1. Get the best audio recorder you can afford and learn how to use it properly
There’s all sorts of fancy audio recording technology out there, many of it running in the thousands of dollars range. I can’t afford that, but it is important to get the best recorder you can afford. Do not use your cell phone, thinking it will be “good enough.” You never know where your recording will end up: archives, radio, television. So don’t cheap out. I learned this important lesson from Dr. Guha Shankar of the American Folklife Centre, and he is an expert who seriously knows his stuff. The same goes for photography and/or videography. Ideally with an interview you will use external mics, but I really couldn’t afford that much equipment. I bought a basic model of a respectable audio recorder brand, and I learned how to use it.
|My friend the Tascam DR-05, available from Amazon and other purveyors of electronics.|
– Read the manual and test it out with yourself several times from different angles and at difference settings to be comfortable with it. It’s embarrassing to be fumbling around with your equipment at an interview, so figure it out before it gets to that point.
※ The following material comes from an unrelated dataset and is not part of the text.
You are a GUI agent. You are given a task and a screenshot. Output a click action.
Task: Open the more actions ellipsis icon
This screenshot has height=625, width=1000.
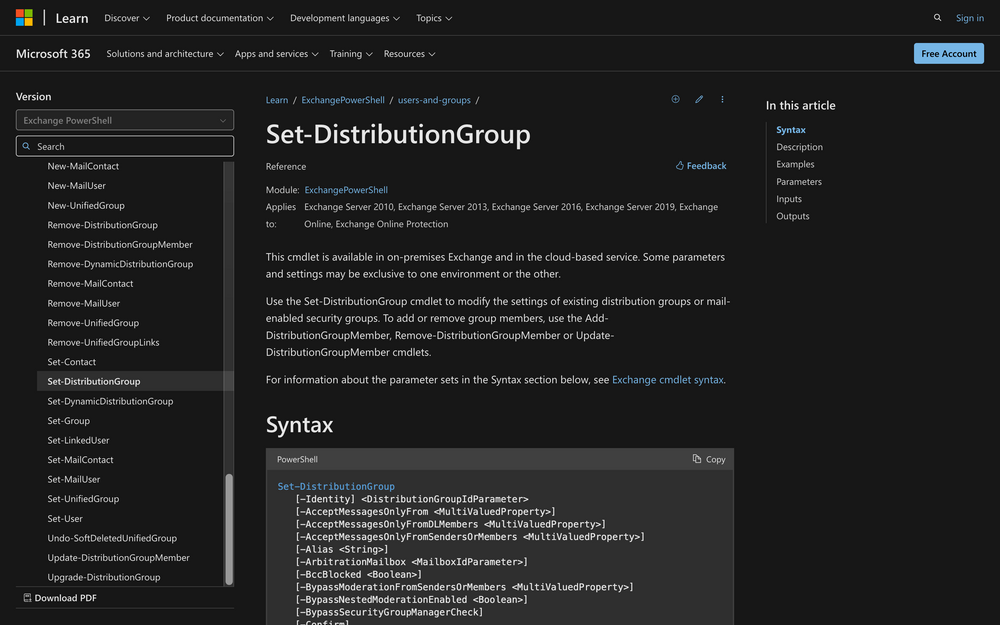(722, 100)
– Always record in the highest quality (.wav vs. .mp3 for example). It will take up more space, so always promptly upload the files onto your computer and then back it up religiously. Losing an interview is devastating.
– Always bring extra batteries. ALWAYS.
2. The interview is not about you. Be a good listener.
The first time I ever heard a recording of an interview I’d done with an informant, I almost died of humiliation. Seriously, my face heated up to dangerous temperatures. I was constantly interrupting my informant (this is how we in Folklore commonly refer to the people we are interviewing) with little anecdotes of my own, finishing their sentences for them, and generally being a loser. Your job as the interviewer is to stimulate conversation, and then to let the informant talk. Keep your own commentary to a bare minimum. Trust me, the first time you hear yourself on tape, you will vow never to speak again in an interview.
3. Don’t be an interrogator. Keep it as casual as possible.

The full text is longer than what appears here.